Possibly the worst combination of his deficits had been demonstrated when Michael borrowed his car. The police had called Abe and asked him to come to the scene of the accident. Dread permeated him as he grabbed a taxi, the worst images rushing through his brain, but when he arrived he saw his car stuck up on the median, a tow truck preparing to pull it off, and Michael in hysterics.

 

Abe climbed out of the taxi and started walking toward the police officers when Michael jumped up and ran to him, jumped on him, clinging, crying, and said so loudly no one for a block could miss it, "Oh honey, oh my god, I'm so sorry!" And then he kissed Abe.

 

Abe and a cop in his line of sight both rolled their eyes at the same moment.

 

Finally Abe had stuffed the sobbing boy into the taxi to the vast amusement of the entire police department, and most of the taxi force, no doubt. He was sure this story would make the rounds.

 

Abe was chagrined. He told the story himself knowing that it was too funny to hold back, but it was a most undignified event. He was not above himself, but his dignity mattered, he was a man of substance whatever others thought.

 

So to outsiders the relationship's days seemed numbered, the thinking being Abe would throw in the towel, though Abe was certainly putting his all into it.

 

But they, as Michael, had misread Abe.

 

A more experienced person might distinguish love from infatuation, or love from one's own loneliness and longing for love. But Abe had never known love and here it seemed was everything he really wanted -- a pretty boy who was actually attracted to him in corpus, in addition to those things that attracted all the others. So perhaps Abe was in love, or perhaps he was infatuated, or perhaps he was in love with the idea of being in love.

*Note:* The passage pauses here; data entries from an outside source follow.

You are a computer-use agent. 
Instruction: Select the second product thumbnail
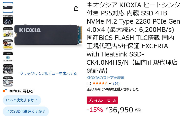(8, 20)
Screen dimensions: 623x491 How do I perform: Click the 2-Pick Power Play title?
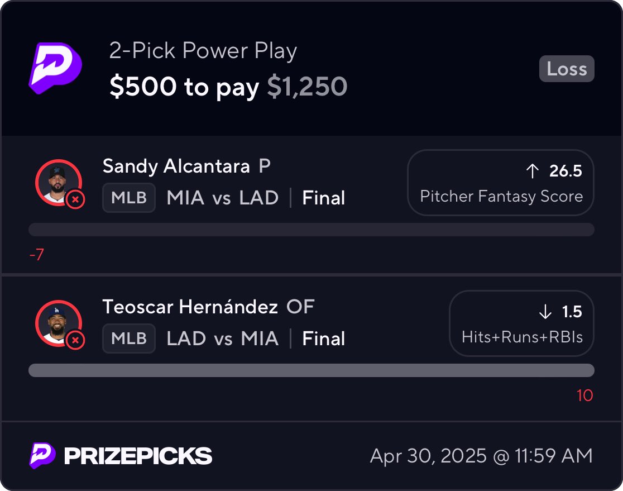click(x=203, y=51)
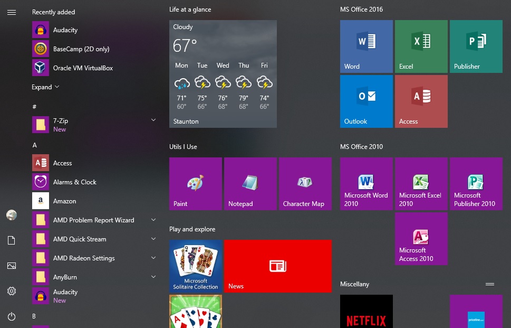Open the Settings gear in the sidebar
Viewport: 511px width, 328px height.
[x=12, y=291]
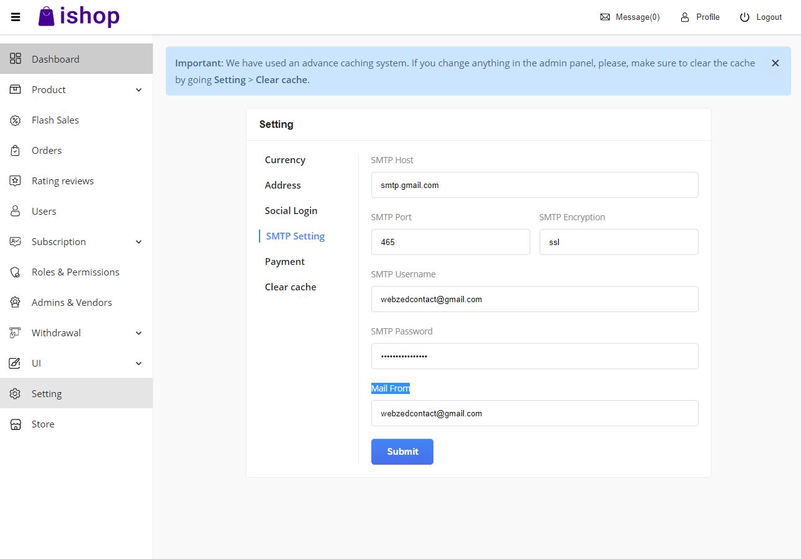Open the Store sidebar item
The height and width of the screenshot is (559, 801).
pyautogui.click(x=43, y=424)
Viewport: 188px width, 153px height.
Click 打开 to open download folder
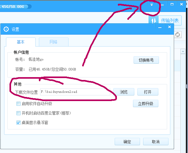pyautogui.click(x=148, y=92)
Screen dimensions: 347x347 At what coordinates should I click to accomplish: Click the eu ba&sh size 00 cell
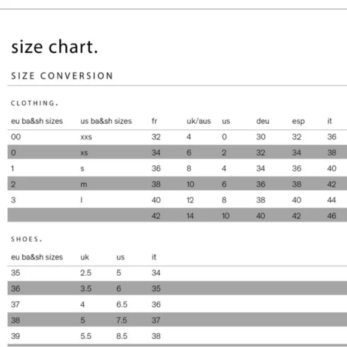tap(16, 137)
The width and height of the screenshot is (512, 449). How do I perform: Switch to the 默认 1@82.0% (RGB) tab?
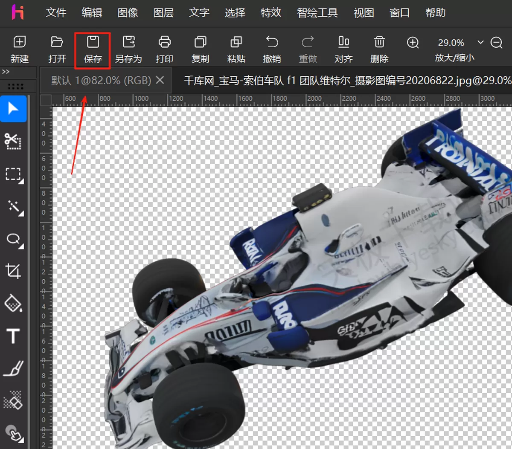pyautogui.click(x=101, y=80)
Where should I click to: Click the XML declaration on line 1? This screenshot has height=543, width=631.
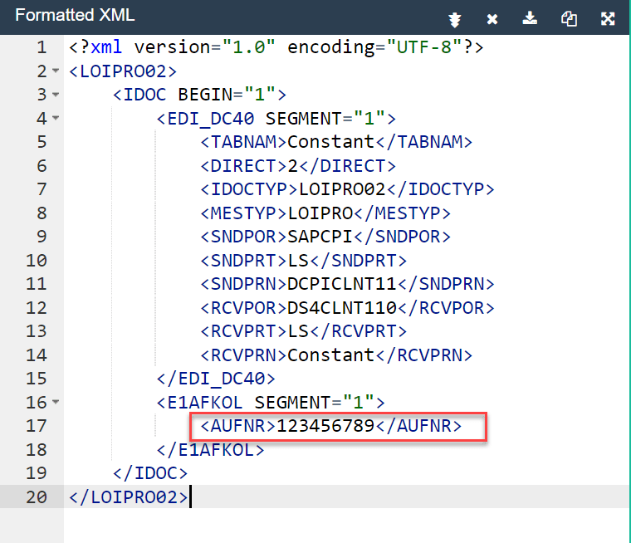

Time answers these questions. For the moment, however, he was in love or thought he was or thought he should, at least, be in love; and love was a force of nature, and nature was something you had to accept as it was. His upbringing had carried the message clearly -- it didn't pay to fight a nature. You cooperated, you worked to limit the damage, you tried to be practical, but you didn't try to change nature.

 

*  *  *  *

 

They had made love as Michael preferred, fast and furious, and Abe understood the eagerness and swiftness of youth, knew that he would have to be patient before the lovemaking could be slow and delicious, like a mountain lake slowly feeding a little stream, knowing the Rio Grande was at the end of the journey, but taking the journey for its own sake.

 

Michael was not good at this approach, and he realized that Abe was not fully pleased with their sexual encounters, which added to his sense that he was on shifting ground. Which is why he was very distressed when Abe, in a sleepy moment afterward, mentioned the new boy at The Table, the cute, young, brilliant, intriguing one.

 

Michael was not good at planning things out, but he had a great intuitive sense of how to achieve something he aimed for. Michael began to put what passed for thought into how he could keep Abe safe from this Barry Holmes.

 

*  *  *  *

 

Abe thought himself the Alcalde of The Table, in the sense he had learned the word in his childhood; the man people went to for justice, to arbitrate complaints, the man who told the community what was proper. He was following in the footsteps of his father, his uncles, his cousins, his family heritage. He took his life and lived it well, enjoyed everything, and had a place in life that was at its core important. He was a man of respect, of substance, of value.

 

It was rewarding, it was a life to be proud of, until love came along and spoiled everything.